**Provided text:**

1

all tutorials and introductional material for GPGPU/Cuda often use flat arrays, however I'm trying to port a piece of code which uses somewhat more sophisticated objects compared to an array.

I have a 3-dimensional std::vector whose data I want to have on the GPU. Which strategies are there to get this on the GPU?

I can think of 1 for now:

  1. copy the vector's data on the host to a more simplistic structure like an array. However this seems wasteful because 1) I have to copy data and then send to the GPU; and 2) I have to allocate a 3-dimensional array whose dimensions are the max of the the element count in any of the vectors e.g. using a 2D vector

imagine {{1, 2, 3, 4, .. 1000}, {1}}, In the host memory these are roughly ~1001 allocated items, whereas if I were to copy this to a 2 dimensional array, I would have to allocate 1000*1000 elements.

Are there better strategies?

hbogert
  • 4,198
  • 5
  • 24
  • 38
  • 2
    You don't have to allocate a 3D array of max dimensions. You only need a 1-D (ie. flat) array of length equal to the number of *elements* in your 3D std::vector. And you need a companion (1D, probably) array of the starting points of each sub-vector. The net storage requirements on the GPU probably end up being similar to the storage requirements of the 3D std::vector on the host. There are many ways to refactor data to suit the GPU. This question is quite broad. – Robert Crovella Apr 30 '14 at 15:41
  • Thank you Robert, for the first part your comment might well have been an (accepted) answer. But you are thus confirming that refactoring the data structures on the host is needed? I would've hoped there was some (cuda)function that would take objects (class or struct) and would efficiently deep-copy actual values to a device without copying in host memory first. – hbogert May 01 '14 at 05:31
  • The closest I can suggest to automatic deep copying would be Unified Memory. But that still involves *some* code refactoring, has some specific requirements, and isn't necessarily a high-performance approach at this time. I posted an answer with some suggestions of things to investigate. Although refactoring of `std::vector` may not matter, but many types of data structures *should* be refactored to yield higher performance on the GPU. – Robert Crovella May 01 '14 at 13:29

1 Answers1

2

There are many methodologies for refactoring data to suit GPU computation, one of the challenges being copying data between device and host, the other challenge being representation of data (and also algorithm design) on the GPU to yield efficient use of memory bandwidth. I'll highlight 3 general approaches, focusing on ease of copying data between host and device.

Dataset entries
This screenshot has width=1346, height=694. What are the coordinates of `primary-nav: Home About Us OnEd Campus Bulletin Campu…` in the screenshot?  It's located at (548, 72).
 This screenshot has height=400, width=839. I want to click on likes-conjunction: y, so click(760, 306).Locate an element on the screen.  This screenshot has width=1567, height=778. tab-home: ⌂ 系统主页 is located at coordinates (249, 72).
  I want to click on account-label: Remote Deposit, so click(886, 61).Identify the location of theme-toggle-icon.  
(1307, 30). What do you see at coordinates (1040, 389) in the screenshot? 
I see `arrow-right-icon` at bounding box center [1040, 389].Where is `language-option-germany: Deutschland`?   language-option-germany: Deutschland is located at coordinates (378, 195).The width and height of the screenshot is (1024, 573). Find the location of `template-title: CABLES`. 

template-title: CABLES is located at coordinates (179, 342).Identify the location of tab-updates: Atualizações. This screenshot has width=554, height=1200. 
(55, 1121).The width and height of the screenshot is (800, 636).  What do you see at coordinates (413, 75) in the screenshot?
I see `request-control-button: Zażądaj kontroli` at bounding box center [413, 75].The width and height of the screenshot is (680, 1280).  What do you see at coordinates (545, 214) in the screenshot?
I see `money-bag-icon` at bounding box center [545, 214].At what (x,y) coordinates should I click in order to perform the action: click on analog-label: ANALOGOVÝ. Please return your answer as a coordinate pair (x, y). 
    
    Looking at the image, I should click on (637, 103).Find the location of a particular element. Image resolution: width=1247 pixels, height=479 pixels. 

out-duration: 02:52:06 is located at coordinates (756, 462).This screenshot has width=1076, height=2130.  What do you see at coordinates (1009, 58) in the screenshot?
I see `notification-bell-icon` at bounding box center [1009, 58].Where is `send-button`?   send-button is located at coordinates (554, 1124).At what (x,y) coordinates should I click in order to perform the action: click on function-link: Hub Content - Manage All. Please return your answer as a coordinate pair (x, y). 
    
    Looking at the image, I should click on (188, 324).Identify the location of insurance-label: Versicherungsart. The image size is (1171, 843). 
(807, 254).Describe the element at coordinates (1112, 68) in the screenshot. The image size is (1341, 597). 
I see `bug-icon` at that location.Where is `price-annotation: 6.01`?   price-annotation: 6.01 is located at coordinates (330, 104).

**What needs to be done:** List every drawback of Unified Memory named in the CUDA thread.

**Response box:**
- It still involves some code refactoring.
- It has some specific requirements.
- It is not necessarily a high-performance approach at this time.